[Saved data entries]
========================================

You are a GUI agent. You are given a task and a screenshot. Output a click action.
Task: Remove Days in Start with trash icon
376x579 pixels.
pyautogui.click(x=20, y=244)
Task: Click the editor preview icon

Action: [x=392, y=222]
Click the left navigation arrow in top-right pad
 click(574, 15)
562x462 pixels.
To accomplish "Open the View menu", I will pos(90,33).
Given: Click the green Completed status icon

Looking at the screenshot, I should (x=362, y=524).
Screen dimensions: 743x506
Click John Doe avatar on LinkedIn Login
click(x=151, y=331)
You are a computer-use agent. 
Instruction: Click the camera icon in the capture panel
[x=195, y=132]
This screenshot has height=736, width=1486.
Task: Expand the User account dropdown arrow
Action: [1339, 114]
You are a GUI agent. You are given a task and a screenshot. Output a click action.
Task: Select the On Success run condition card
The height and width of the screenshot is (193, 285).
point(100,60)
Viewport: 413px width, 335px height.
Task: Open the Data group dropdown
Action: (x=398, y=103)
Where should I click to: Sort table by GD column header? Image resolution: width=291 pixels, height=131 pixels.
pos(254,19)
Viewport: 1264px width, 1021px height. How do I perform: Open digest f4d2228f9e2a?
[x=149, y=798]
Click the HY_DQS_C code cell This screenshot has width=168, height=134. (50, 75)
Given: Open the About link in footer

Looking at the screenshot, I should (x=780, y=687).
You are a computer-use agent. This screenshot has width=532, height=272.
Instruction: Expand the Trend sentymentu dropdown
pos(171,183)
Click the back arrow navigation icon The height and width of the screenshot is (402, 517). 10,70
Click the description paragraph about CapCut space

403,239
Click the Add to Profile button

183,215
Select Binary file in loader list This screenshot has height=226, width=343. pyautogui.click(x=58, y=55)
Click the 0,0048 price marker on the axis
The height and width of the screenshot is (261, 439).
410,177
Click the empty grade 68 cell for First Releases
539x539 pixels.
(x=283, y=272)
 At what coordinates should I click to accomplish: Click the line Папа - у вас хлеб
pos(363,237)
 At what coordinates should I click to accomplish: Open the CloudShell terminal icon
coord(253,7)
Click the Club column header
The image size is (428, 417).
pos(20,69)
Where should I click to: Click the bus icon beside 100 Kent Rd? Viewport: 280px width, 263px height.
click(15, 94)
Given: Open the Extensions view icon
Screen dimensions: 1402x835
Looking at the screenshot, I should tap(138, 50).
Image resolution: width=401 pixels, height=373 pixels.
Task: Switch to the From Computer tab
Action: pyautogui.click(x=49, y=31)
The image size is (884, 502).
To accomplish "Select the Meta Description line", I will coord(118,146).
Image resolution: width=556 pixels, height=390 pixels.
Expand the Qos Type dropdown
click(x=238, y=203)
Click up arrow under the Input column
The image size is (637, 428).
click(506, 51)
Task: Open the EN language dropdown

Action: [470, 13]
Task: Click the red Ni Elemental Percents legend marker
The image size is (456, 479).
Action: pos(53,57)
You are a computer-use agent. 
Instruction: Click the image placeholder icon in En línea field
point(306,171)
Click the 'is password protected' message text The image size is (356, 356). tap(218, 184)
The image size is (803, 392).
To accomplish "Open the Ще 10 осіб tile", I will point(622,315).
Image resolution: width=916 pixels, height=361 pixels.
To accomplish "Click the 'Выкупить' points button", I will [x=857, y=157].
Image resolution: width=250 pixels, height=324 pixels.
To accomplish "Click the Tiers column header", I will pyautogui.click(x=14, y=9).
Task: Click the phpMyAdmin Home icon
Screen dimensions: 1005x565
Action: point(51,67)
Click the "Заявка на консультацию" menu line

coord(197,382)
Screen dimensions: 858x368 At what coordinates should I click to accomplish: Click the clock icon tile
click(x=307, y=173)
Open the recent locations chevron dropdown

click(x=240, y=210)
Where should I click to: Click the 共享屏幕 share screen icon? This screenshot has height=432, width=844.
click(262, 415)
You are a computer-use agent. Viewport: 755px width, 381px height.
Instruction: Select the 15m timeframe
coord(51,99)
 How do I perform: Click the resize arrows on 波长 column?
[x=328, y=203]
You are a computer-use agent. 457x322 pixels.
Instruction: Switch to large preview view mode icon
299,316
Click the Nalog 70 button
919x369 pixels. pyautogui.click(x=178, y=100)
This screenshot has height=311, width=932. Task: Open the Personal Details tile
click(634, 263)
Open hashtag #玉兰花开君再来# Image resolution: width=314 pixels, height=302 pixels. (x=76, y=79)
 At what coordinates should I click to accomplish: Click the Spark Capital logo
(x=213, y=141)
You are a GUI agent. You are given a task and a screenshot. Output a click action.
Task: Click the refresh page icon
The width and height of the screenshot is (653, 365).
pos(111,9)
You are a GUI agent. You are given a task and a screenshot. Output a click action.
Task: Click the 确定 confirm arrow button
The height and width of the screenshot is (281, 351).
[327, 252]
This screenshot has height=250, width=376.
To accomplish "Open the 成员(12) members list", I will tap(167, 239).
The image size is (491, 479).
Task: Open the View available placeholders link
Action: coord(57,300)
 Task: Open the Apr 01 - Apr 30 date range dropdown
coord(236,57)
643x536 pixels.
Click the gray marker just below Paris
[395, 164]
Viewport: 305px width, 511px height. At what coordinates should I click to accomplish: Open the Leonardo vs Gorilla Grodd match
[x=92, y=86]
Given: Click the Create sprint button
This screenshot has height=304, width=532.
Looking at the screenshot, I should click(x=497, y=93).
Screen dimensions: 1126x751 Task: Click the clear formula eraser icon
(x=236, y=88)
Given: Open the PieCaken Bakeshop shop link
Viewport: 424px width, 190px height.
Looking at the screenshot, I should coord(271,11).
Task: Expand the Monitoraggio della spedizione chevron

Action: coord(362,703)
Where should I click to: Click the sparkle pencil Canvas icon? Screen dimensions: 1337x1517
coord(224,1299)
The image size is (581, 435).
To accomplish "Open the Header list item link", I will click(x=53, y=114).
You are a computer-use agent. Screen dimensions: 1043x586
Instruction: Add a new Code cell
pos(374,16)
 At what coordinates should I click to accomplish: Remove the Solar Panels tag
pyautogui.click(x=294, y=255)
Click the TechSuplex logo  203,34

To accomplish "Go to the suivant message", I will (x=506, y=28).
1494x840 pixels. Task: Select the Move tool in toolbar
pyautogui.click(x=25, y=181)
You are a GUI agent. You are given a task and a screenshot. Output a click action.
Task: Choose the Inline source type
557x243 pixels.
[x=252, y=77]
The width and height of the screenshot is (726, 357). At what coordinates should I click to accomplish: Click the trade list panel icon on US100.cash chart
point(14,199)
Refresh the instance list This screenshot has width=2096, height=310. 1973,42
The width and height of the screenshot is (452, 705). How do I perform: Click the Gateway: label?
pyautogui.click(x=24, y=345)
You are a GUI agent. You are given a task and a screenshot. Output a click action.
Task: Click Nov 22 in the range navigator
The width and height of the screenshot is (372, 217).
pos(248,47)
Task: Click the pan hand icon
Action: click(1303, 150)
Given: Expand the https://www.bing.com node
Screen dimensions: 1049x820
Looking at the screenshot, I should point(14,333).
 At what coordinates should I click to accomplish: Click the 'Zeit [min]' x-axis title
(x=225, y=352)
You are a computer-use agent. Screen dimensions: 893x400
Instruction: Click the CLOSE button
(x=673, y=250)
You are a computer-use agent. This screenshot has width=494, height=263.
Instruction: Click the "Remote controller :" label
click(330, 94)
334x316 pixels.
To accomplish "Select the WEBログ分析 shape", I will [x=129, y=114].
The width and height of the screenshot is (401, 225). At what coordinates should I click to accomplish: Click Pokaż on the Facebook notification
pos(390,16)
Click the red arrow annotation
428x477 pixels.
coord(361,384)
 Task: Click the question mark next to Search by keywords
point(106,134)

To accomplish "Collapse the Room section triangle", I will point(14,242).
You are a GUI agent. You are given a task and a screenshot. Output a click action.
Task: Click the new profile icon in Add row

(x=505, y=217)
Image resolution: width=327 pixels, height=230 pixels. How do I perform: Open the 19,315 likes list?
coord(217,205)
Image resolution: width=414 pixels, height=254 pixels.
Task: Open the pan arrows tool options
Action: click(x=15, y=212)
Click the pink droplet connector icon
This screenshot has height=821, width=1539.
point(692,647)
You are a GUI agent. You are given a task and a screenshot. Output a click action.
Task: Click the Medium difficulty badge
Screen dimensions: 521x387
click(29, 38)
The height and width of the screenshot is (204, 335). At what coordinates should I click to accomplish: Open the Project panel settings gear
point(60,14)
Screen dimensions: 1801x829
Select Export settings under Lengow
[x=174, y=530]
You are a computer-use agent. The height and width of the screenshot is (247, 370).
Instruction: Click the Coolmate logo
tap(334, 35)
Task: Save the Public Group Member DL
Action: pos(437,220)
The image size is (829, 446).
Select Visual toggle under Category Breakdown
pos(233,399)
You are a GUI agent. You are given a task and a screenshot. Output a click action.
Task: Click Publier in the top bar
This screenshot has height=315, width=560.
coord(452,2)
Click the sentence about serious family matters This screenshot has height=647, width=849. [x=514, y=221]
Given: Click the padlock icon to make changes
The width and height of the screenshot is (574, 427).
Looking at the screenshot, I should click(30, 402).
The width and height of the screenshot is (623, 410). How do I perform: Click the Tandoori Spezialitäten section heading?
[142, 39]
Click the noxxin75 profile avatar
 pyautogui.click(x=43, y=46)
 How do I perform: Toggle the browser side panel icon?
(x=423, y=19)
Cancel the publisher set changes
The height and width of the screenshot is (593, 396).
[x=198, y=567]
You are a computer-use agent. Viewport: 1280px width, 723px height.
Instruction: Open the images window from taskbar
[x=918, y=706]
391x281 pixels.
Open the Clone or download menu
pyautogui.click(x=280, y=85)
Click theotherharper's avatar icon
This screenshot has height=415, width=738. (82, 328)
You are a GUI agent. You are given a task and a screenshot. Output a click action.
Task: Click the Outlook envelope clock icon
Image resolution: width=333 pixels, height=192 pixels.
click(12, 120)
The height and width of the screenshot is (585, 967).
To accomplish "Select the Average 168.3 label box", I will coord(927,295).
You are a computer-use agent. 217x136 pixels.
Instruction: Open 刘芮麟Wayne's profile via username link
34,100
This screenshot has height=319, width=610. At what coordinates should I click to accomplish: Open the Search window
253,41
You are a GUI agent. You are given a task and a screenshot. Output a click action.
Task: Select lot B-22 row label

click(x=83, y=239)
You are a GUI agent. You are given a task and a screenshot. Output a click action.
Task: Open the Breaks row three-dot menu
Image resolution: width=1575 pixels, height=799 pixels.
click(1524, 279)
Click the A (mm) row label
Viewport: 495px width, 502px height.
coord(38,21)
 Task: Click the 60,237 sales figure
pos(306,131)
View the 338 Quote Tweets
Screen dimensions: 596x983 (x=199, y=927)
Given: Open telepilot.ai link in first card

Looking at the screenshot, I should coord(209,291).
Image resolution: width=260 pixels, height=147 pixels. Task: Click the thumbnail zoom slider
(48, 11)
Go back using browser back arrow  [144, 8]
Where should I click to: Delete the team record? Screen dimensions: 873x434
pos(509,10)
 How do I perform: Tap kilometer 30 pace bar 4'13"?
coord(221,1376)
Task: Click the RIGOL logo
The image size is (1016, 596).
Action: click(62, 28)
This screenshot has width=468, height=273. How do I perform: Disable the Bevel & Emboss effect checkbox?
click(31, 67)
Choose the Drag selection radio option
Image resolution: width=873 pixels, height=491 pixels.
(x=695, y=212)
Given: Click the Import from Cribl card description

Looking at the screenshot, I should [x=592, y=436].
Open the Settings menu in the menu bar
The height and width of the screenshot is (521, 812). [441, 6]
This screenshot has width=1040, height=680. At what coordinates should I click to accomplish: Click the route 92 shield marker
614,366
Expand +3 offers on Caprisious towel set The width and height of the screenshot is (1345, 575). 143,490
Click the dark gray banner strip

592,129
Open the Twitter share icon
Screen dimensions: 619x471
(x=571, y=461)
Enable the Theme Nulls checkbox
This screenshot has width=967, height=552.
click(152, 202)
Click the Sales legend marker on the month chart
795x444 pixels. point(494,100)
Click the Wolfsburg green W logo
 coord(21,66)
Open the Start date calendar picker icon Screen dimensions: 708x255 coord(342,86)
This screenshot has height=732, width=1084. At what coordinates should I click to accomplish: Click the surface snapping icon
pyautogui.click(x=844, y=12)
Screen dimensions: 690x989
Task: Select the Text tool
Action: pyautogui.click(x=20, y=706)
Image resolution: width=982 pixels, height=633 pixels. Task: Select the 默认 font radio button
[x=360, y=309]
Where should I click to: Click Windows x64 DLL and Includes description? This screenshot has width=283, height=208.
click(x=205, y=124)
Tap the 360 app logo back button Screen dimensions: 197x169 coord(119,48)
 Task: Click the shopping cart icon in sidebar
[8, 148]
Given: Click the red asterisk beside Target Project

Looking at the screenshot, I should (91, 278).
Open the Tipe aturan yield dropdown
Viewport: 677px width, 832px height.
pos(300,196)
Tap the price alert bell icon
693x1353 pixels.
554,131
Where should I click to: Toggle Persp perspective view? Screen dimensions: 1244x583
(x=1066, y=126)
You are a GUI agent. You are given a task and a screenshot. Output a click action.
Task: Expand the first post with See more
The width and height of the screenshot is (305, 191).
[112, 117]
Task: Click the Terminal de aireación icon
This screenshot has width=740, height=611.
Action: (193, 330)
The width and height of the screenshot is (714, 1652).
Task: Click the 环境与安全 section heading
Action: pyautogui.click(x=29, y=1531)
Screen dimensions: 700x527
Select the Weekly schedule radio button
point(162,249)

========================================

**Exercise details:** Return only this span, exactly: the line that contains "Where should I click to: Toggle" and all lines after it to the end of the records.

**Answer to the exercise:**
Where should I click to: Toggle Persp perspective view? Screen dimensions: 1244x583
(x=1066, y=126)
You are a GUI agent. You are given a task and a screenshot. Output a click action.
Task: Expand the first post with See more
The width and height of the screenshot is (305, 191).
[112, 117]
Task: Click the Terminal de aireación icon
This screenshot has width=740, height=611.
Action: (193, 330)
The width and height of the screenshot is (714, 1652).
Task: Click the 环境与安全 section heading
Action: pyautogui.click(x=29, y=1531)
Screen dimensions: 700x527
Select the Weekly schedule radio button
point(162,249)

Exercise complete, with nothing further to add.